Monday, December 8, 2008, 5:30 PM-7:30 PM
Hall A (Moscone Center)
Poster Board III-19

Esbjörn Paul1*, Bertil Uggla1*, Kals G Wiman1*, Christer Paul, Professor2*, Soren Lehmann, MD, PhD3 and Hareth Nahi2*

1Karolinska Instit., Stockholm, Sweden
2Karolinska Institutet/Karolinska University Hospital Huddinge, Stockholm, Sweden
3Department of Medicine, Karolinska Institutet/Karolinska University Hospital, Huddinge, Stockholm, Sweden

Background: The p53 protein is strongly regulated by the E3 ligase HDM-2, which specifically binds to p53 and causes proteosomal degradation. The p14ARF protein activates p53 by binding to and inhibiting HDM-2. Design and methods: To further study the prognostic impact of p14ARF in AML, leukemic cells from 57 adult patients with normal karyotype de novo AML were analysed for p14ARF mRNA expression level using real-time PCR. We also measured the cytotoxicity against conventional cytostatics and PRIMA-1, a novel small molecule shown to activate mutated p53 (Nature Medicine 2002; 8: 282-288) using an ATP-assay.
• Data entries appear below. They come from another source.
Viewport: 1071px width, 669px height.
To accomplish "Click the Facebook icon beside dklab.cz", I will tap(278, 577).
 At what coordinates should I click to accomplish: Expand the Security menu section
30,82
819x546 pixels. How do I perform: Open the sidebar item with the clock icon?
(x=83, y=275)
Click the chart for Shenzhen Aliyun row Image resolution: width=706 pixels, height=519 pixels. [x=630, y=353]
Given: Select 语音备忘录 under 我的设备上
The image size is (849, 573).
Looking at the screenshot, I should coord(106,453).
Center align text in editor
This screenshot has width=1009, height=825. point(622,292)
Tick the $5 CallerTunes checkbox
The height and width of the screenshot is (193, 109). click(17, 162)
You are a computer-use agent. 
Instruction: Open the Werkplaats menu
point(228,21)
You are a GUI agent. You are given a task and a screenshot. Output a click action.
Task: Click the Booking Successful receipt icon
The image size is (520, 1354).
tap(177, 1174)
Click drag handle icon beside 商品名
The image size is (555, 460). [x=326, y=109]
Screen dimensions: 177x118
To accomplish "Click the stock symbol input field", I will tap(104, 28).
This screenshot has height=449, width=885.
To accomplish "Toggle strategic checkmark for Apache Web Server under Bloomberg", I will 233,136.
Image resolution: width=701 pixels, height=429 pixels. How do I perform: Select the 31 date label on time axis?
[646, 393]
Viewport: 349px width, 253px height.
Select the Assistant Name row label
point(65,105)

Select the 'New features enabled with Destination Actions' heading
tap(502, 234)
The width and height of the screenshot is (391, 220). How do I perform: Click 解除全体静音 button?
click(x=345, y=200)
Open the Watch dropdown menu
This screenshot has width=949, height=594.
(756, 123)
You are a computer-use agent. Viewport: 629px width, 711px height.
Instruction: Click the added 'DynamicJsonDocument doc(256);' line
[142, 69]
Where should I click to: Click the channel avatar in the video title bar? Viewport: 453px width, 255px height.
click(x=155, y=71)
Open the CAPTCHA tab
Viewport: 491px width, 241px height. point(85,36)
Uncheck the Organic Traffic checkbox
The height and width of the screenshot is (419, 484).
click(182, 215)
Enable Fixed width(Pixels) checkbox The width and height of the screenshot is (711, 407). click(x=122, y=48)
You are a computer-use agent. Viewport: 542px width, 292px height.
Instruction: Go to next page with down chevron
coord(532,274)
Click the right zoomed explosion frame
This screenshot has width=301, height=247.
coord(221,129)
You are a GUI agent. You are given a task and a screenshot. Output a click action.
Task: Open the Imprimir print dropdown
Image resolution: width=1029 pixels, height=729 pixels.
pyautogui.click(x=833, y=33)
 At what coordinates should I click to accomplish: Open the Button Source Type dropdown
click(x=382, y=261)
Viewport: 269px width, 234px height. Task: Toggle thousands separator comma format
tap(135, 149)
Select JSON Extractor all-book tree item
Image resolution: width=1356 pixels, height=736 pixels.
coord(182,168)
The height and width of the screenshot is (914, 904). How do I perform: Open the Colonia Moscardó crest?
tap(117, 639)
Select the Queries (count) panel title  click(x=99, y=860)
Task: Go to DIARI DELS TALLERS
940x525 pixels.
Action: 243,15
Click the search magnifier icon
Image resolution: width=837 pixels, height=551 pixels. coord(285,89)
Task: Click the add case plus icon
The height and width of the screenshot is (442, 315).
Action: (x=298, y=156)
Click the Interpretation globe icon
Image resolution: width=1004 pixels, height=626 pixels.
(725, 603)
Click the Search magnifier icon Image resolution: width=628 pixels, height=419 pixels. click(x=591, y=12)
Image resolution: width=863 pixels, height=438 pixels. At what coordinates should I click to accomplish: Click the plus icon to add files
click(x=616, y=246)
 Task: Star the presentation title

Intracellular p53 protein was measured by FACS after incubation with PRIMA-1 in combination with the HDM-2 blocking agent RITA (Nature Medicine 2004; 10: 1321-1328)
Results: Patients whose cells expressed more p14ARF mRNA than the 75th percentile (0.26) showed significantly better survival compared with those with lower levels, 61% vs. 30% 3-year survival (p=0.033). The difference remained significant also when NPM1/FLT3 status was considered. The mean effects of all tested conventional antileukemic drugs were greater in leukemic cell samples expressing p14ARF mRNA ≥0.26, but the differences did not reach statistical significance. In contrast, PRIMA-1 had a significantly greater effect on leukemic cell samples with low levels of p14ARF mRNA and PRIMA-1 and RITA significantly increased intracellular p53 levels. Conclusions: Low level of p14ARF mRNA in leukemic cells from patients with normal karyotype AML is a strong marker for poor prognosis and decreased sensitivity to conventional cytostatics. Treatment with drugs targeting p53 can be a future possibility to improve the outcome for these patients.

Disclosures: No relevant conflicts of interest to declare.